Would you return the lines between the one holding "Pinterest (436, 1224)" and the one holding "Facebook (130, 1224)", inclusive, and only those, exactly as they stand in the listing below?

Source material:
--- START ---

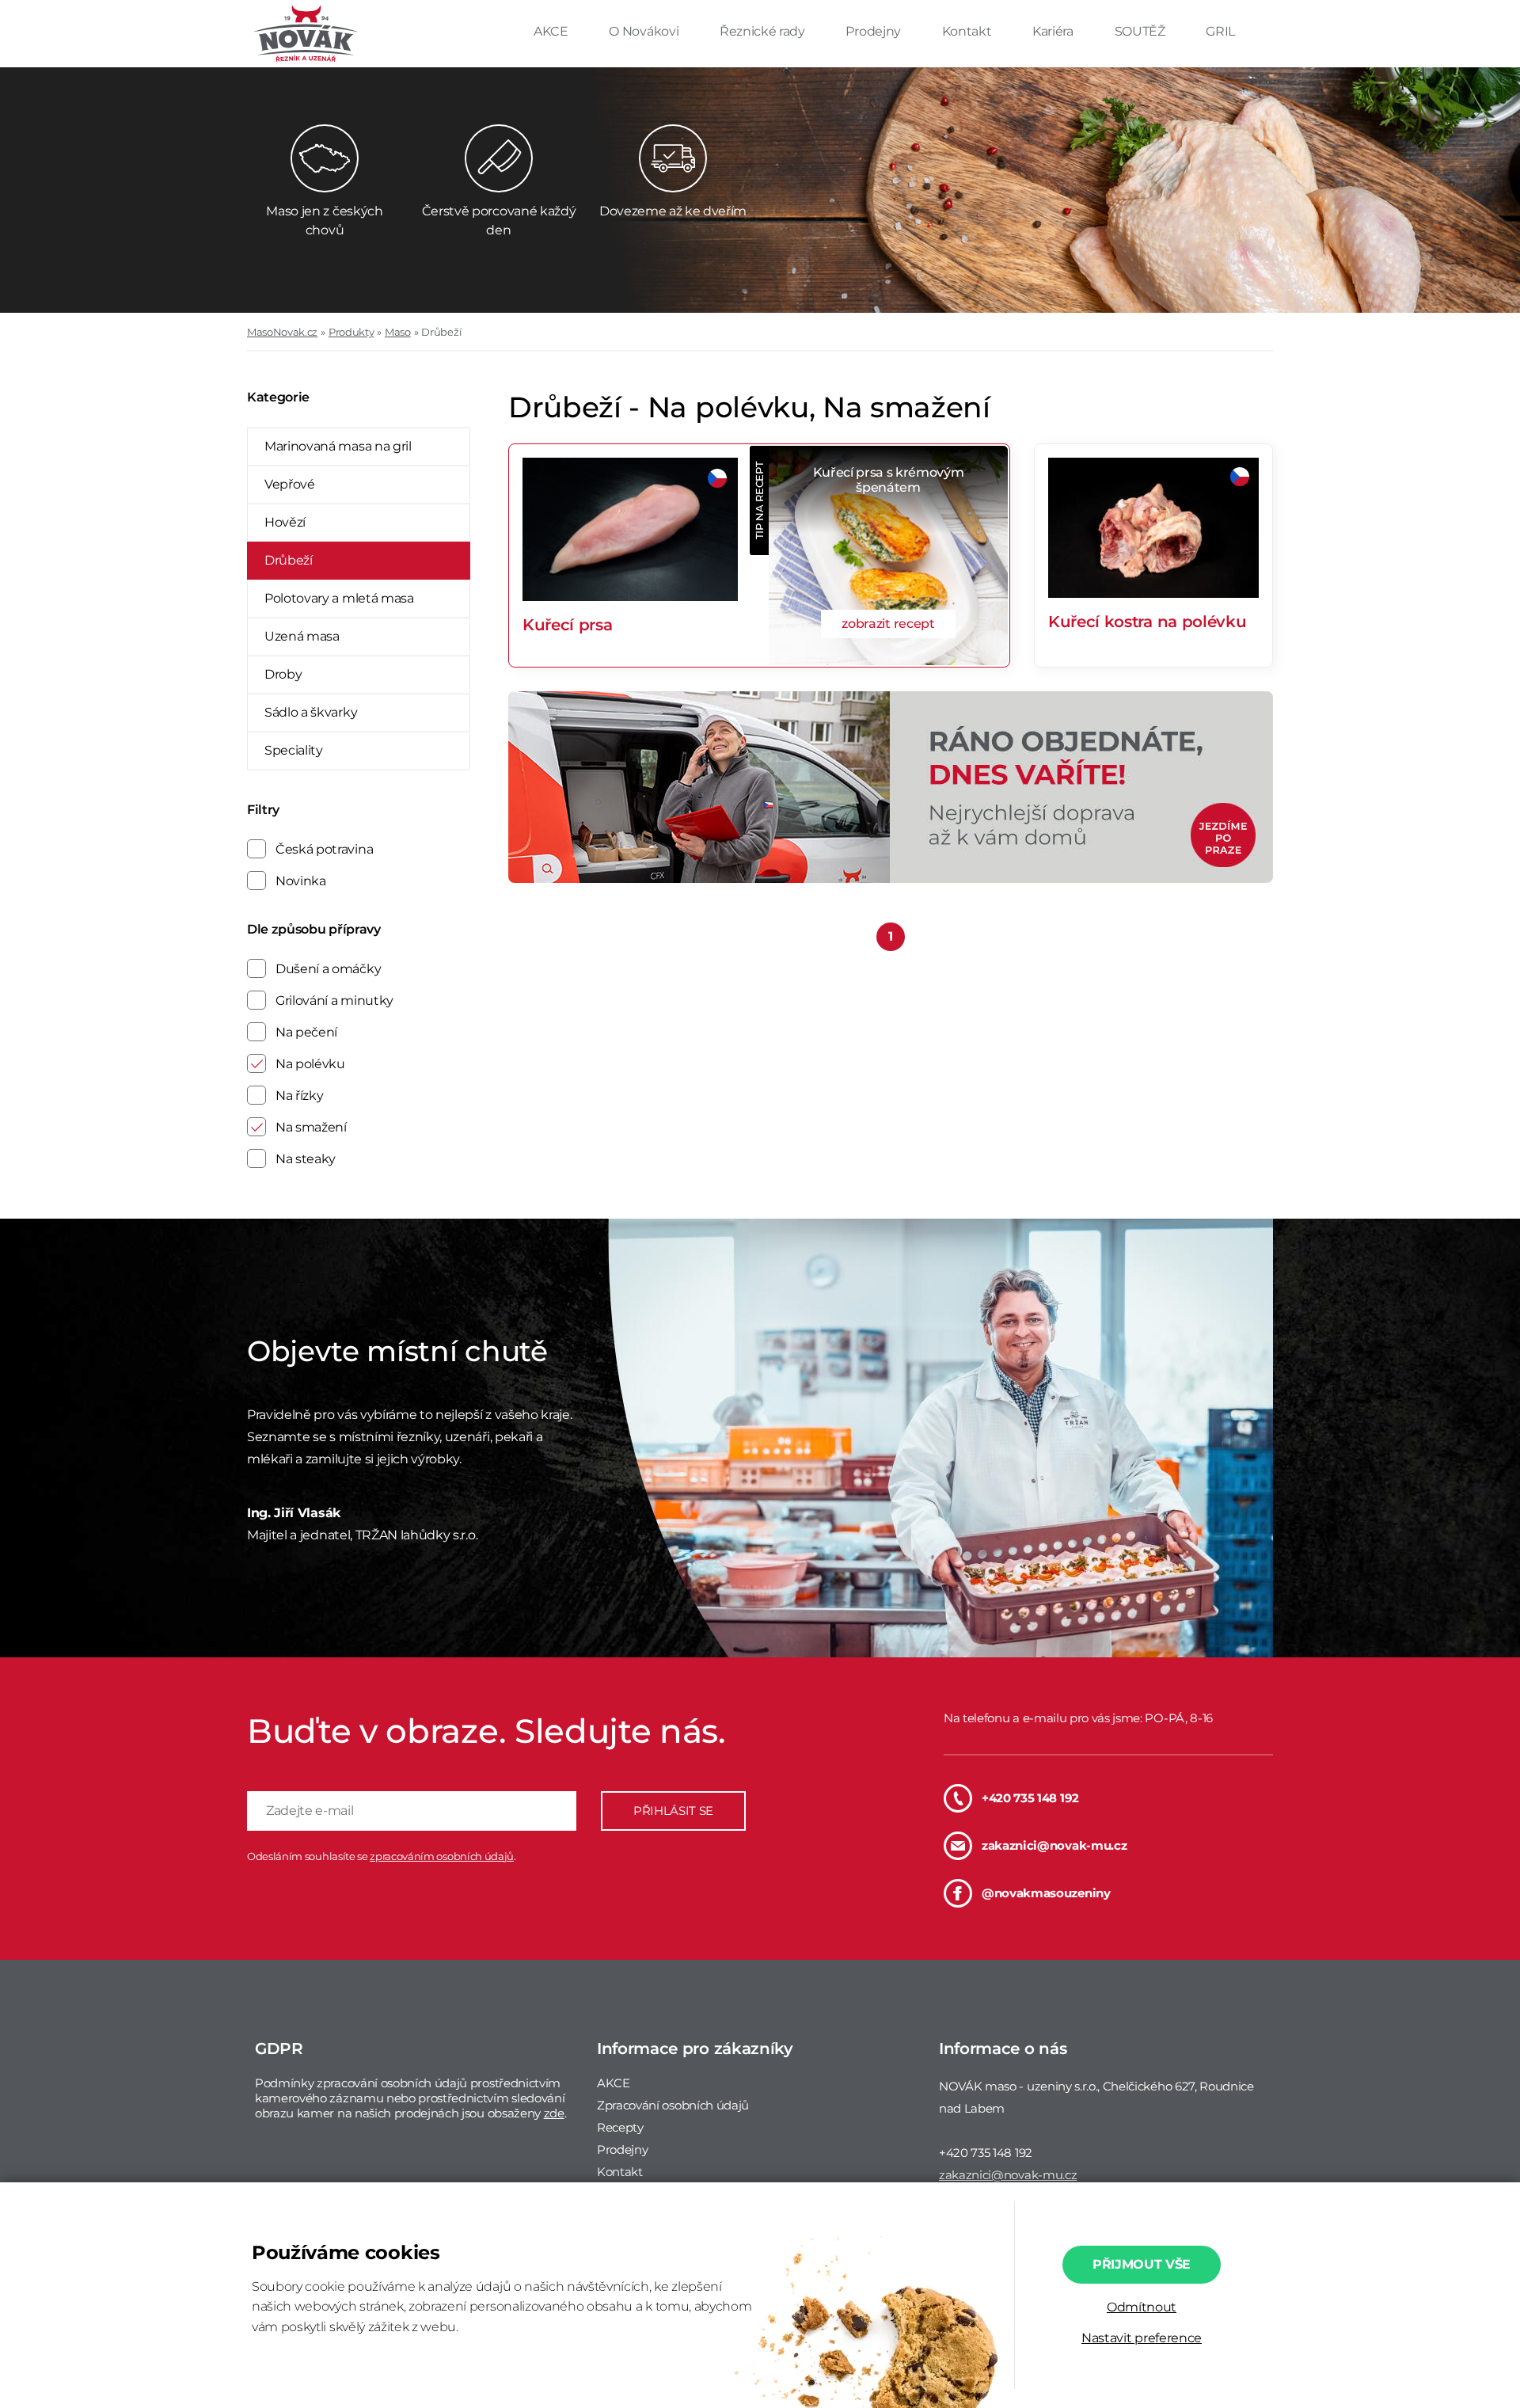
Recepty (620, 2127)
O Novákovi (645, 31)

--- END ---
--- START ---

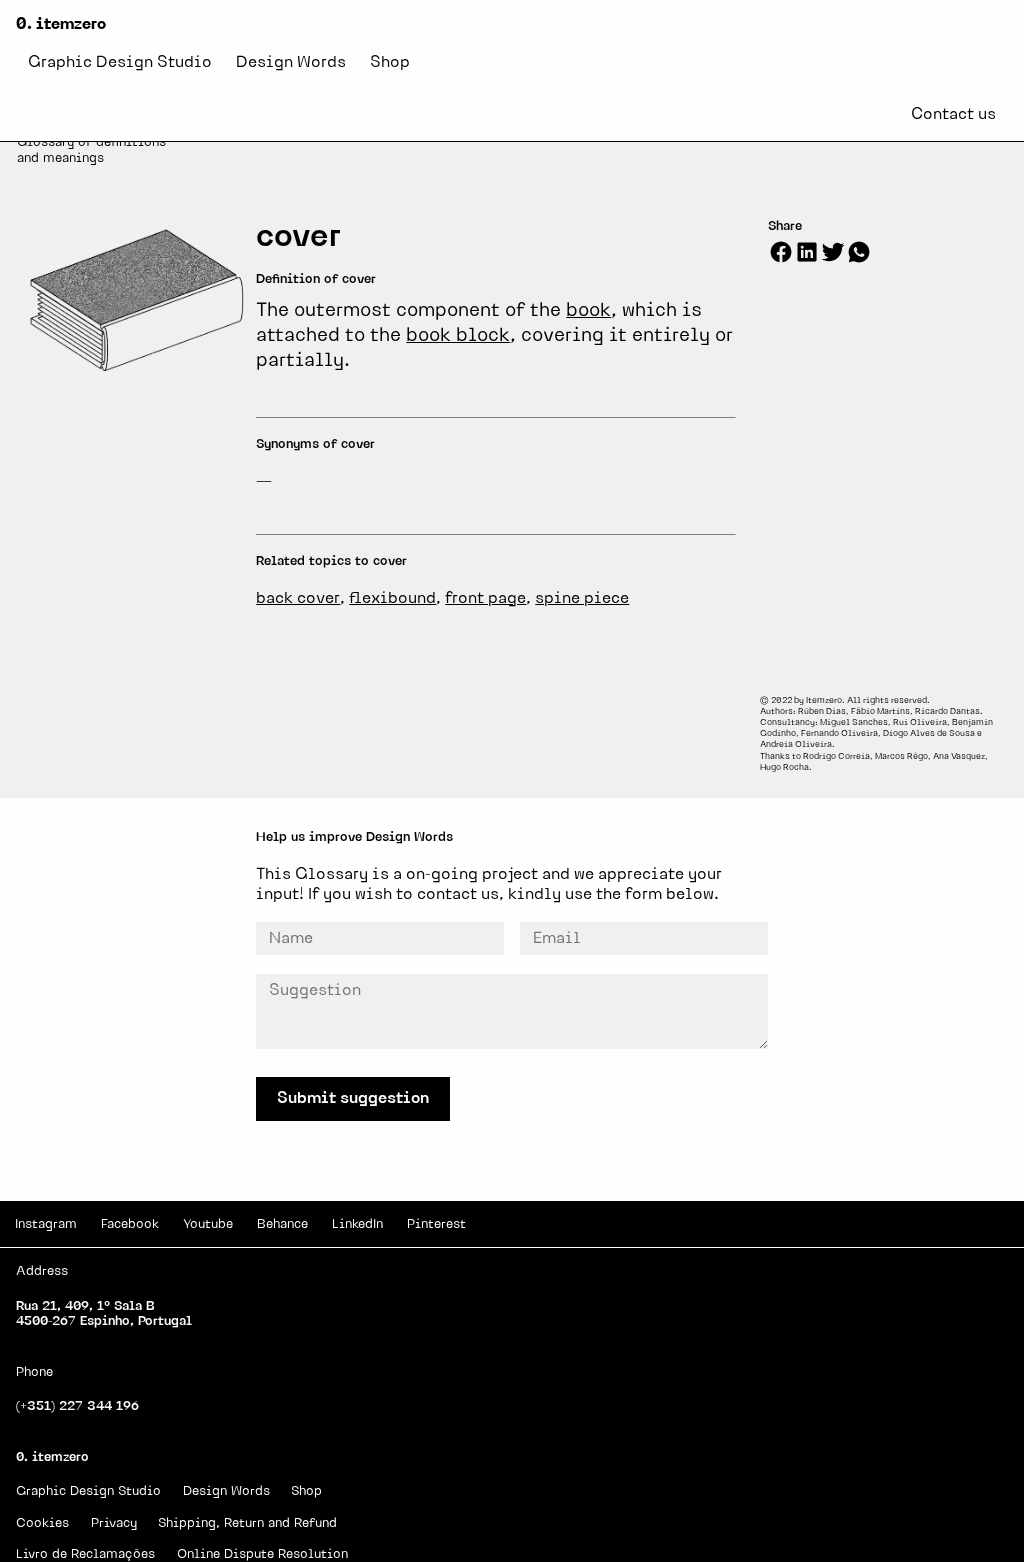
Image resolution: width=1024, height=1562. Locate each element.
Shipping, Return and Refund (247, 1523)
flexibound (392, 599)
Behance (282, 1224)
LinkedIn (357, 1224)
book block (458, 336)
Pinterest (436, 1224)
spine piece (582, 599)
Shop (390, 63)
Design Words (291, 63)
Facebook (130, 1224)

--- END ---

Task solution:
Pinterest (436, 1224)
spine piece (582, 599)
Shop (390, 63)
Design Words (291, 63)
Facebook (130, 1224)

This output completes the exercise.